Estudos anatômicos do coração por autópsias datam do Egito Antigo, e eram conduzidos por médicos, embora o ícone popular tenha sido encontrado antes disso, em registros de povos antigos como os Cro-magnon (que viveram na Europa há 30 mil anos), como aponta Khouzam.
Na Idade Média, a arte religiosa voltou a incluir o símbolo por sua carga emocional, e ele voltou a ser observado do ponto de vista científico durante a idade renascentista, onde a anatomia humana era estudado por artistas como Andreas Vesalius, Leonardo da Vinci e Michelangelo.
Segundo o cardiologista brasileiro Paulo Prates, que também discutiu o coração como representação simbólica em um artigo na revista científica Histórias, Ciências, Saúde Manguinhos, da Fiocruz (Fundação Oswaldo Cruz), o interesse na origem do ícone remete aos valores associados ao órgão.
“Muito antes do papel do coração no bombeamento do sangue ser descoberto, o órgão era visto como o centro da vida, da coragem e da razão. É o mais universal dos símbolos”, diz Prates.

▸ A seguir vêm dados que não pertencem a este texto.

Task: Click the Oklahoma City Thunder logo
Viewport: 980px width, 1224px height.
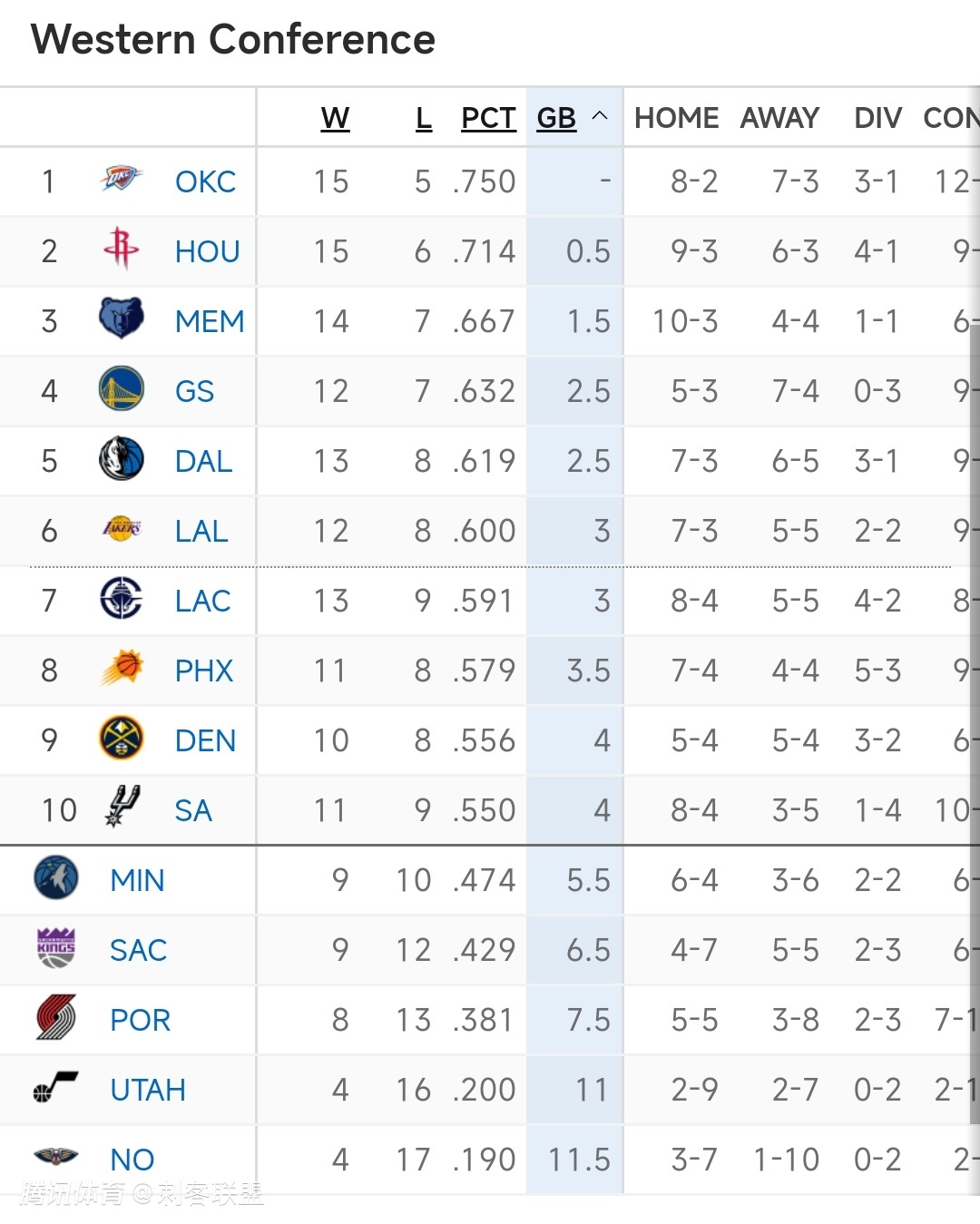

Alguns livros, como “The Heart: Its History, Its Symbolism, Its Iconography, and Its Diseases”, de N. Boyadjian (discutido em artigo ma The Lancet), e “The Shape of the Heart”, por Pierre J. Vinken, cuja resenha foi publicada pela revista Nature, mapeiam e discutem a origem da forma e do significado emocional atribuído ao coração pela humanidade.
Dentre os temas debatidos estão a possibilidade do desenho popular ter sido inspirado no formato de folhas de plantas extintas ou na forma feminina até sua complexa representação de ideais filosóficos, religiosos e artísticos.